Though there is nothing set about how long each section needs to be, I was planning my route in accordance with bus stops at the beginning and the end of the daily trek – it seems to work at least until I get closer to the deserts in the south.
And so it began.
I’m not sure what I expected after waiting for so long to do something. As I found the official distinctive first marker (see photo) I considered saying the ‘shechiyanu’ blessing that reflects gratefulness at arriving at a particular moment in life. I wondered, though, whether it’s best saved for the end of the trek, so I pushed off that dilemma for somewhere down the line.
The hike begins on the edge of Kibbutz Dan – at the Beit Ussishkin museum. Soon enough I was walking around the outside of Tel Dan, the boundaries of the Jewish kingdom the last time it reached this far north three thousand years ago.
The first three kilometers were easy. In less than forty minutes I was already into the fields bordering Lebanon and I calculated that at this rate I would have finished the entire trek to Eilat in less than 12 days – without sleeping.
At the point where the trail comes closest to the Lebanese border, it swings into the Snir national park. The national park is one of the only places where one needs to pay an entry fee to continue on the trail – though there is an easy detour if one wishes to avoid the fee.
After stopping for a picnic lunch alongside a number of families who had come to do the one-kilometer trail inside the park – I resisted the urge to tell them I was doing an additional 939 km – I continued alongside the Snir stream.
I allowed myself a short detour from the trail to the highest point inside the national park with a stunning view of the Hula Valley (see photo).
The trail then continues alongside the stream and sometimes inside the stream. This was my slowest kilometer of the day as I removed my shoes and socks and carefully made my way through the water and rocks that made for a beautiful refreshing change of pace.
By the time I emerged from the boundaries of the park I was well into the second half of the trail distance I had set myself for the day. The trail was a little less dramatic as it made its way along small country lanes and fields between Ma’ayan Baruch and Yuval. It was in these fields that I passed three young men resting. I joined them for a moment in the shade but I didn’t want to spend too much time talking to them. I was jealous. They were real ‘shvilistim’ – with sleeping bags and miniature cookers on their back – who had also started walking that morning. Though even they admitted they weren’t going to complete the whole trail in one go, which made me feel a little better about myself.
And then soon enough I was ready for the final – and only real – ascent of the day to Kfar Giladi. I paused for a moment in the minimal shade of some bushes alongside a road that the trail emerged onto. Within a couple of minutes, a concerned driver stopped to ask if I was ok and if I needed help. I definitely felt tired, more tired than I had anticipated, but I didn’t know that one day on the trail would radiate such distress. In truth I was fine and I let the driver know. And then I climbed up to Kfar Giladi.

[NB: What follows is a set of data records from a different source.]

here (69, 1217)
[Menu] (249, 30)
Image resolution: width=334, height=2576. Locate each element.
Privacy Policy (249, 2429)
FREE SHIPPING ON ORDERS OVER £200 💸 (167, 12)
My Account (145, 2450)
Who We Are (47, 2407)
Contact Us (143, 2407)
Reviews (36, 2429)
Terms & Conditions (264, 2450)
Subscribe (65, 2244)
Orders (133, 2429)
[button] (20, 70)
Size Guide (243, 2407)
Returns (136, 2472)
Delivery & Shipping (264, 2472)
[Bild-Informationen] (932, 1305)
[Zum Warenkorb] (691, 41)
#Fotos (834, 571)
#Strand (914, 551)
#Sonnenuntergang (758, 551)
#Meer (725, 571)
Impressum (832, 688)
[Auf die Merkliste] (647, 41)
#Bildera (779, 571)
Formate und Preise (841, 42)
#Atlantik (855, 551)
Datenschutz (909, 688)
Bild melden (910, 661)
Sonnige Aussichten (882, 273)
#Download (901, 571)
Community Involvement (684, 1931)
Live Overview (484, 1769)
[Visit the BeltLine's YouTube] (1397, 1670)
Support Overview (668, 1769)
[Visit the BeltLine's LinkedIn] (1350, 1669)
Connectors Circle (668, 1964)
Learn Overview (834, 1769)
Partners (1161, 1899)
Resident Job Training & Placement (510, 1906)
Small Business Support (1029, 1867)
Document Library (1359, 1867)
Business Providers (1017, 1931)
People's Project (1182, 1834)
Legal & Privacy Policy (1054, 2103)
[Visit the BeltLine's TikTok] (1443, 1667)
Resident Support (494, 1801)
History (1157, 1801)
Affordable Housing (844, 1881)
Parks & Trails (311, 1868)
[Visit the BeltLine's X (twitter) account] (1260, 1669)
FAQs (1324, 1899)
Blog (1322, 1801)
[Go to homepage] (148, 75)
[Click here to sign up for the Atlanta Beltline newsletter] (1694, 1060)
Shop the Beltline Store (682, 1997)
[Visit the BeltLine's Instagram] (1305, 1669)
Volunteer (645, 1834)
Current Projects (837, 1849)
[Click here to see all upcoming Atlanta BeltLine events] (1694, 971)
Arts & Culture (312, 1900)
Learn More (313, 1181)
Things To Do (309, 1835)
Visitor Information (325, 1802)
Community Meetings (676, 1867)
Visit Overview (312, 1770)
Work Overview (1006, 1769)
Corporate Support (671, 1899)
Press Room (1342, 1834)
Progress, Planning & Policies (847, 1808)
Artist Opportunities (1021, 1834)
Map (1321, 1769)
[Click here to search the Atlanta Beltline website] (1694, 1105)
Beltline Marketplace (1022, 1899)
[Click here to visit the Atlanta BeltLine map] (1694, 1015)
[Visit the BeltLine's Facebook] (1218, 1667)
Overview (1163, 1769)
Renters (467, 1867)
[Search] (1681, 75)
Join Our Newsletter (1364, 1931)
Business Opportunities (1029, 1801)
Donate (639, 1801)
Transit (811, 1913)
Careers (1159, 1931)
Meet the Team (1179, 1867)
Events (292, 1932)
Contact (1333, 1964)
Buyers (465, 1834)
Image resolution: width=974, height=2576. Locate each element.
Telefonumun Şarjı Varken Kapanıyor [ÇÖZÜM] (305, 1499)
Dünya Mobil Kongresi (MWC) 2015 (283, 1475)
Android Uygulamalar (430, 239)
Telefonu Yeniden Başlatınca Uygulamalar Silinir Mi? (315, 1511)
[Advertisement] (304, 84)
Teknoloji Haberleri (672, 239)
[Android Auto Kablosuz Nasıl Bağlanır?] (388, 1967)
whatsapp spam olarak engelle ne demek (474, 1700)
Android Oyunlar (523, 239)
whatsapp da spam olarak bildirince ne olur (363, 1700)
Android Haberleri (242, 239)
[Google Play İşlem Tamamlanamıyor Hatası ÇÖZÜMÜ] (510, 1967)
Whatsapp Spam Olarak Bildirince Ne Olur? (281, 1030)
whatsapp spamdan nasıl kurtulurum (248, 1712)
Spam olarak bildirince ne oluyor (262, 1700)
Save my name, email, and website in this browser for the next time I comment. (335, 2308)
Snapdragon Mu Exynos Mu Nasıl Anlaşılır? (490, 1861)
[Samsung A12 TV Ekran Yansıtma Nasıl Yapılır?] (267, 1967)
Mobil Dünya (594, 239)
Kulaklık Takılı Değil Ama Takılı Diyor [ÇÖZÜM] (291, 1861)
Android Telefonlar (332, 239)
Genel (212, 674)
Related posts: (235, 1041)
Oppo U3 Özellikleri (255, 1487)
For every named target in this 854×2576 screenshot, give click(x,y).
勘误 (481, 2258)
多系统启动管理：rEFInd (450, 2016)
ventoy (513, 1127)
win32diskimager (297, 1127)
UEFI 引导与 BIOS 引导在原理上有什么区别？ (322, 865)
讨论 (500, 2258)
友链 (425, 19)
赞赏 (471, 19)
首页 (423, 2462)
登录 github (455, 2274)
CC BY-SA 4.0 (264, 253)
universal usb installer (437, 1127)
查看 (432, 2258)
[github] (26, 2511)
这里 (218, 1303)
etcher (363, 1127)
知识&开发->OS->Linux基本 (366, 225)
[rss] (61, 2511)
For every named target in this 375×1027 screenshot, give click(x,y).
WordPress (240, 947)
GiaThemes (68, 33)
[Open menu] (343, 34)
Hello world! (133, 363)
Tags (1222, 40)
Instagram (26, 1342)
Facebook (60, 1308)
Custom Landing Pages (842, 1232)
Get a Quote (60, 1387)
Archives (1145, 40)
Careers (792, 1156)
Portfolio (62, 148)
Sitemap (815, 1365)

The first day’s trail for me ended in the cemetery alongside the Roaring Lion Monument that was modern Zionism’s first public grappling with memorializing loss (see photo). The Battle of Tel Hai and the deaths of eight Jewish fighters here one hundred years ago. I’ve spent a quarter of that last century figuring out how I would begin this trek and now I have begun I hope I appreciate a little more that the freedom I have to do so was bequeathed in some way to me by the people in the cemetery behind me.
My appreciation was realized I have to admit in a much more immediate way by having an opportunity to refill my water from the taps available as one exits a cemetery. At which point the trail crosses exactly through a bus stop and with somewhat surprising timing my bus (which runs only three times a day) to Kiryat Shmona arrived a short time later. I looked around and made a mental image of exactly where I would place my feet when I began the next section one week later.